Exercise details: Please begin at the line that has "Add a new drawing tab with plus icon" and stop after the line that has "(x=1153, y=13)". Give those records again with "drawing" swapped for "sketch", keep everything else the same, and leave out the pictures.

Materials provided:
........

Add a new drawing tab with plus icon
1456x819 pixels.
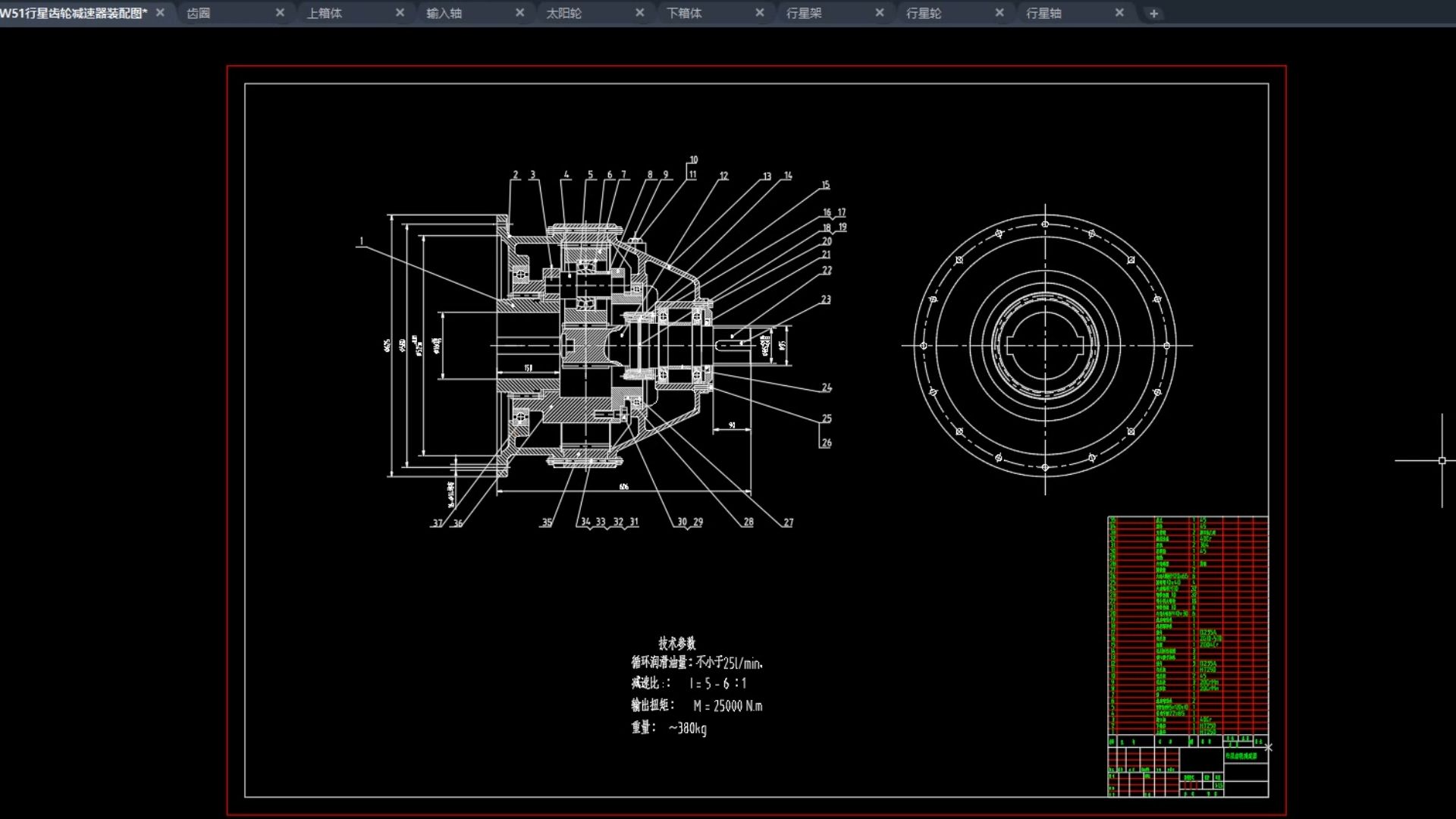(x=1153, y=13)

........

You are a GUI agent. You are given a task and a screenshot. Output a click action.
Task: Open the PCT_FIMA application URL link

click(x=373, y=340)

........

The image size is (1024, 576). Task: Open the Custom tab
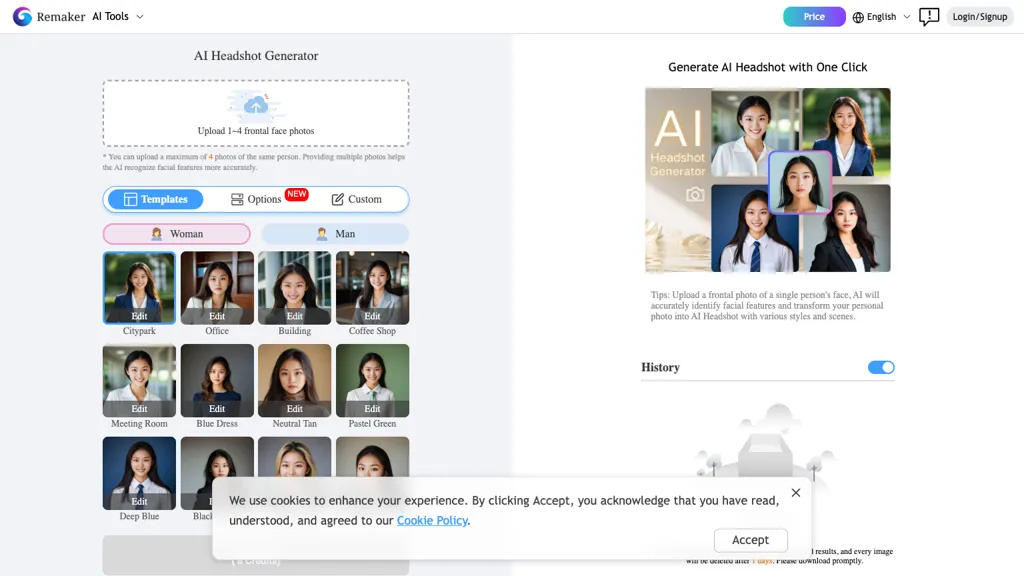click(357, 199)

........

The output:
Add a new sketch tab with plus icon
1456x819 pixels.
(x=1153, y=13)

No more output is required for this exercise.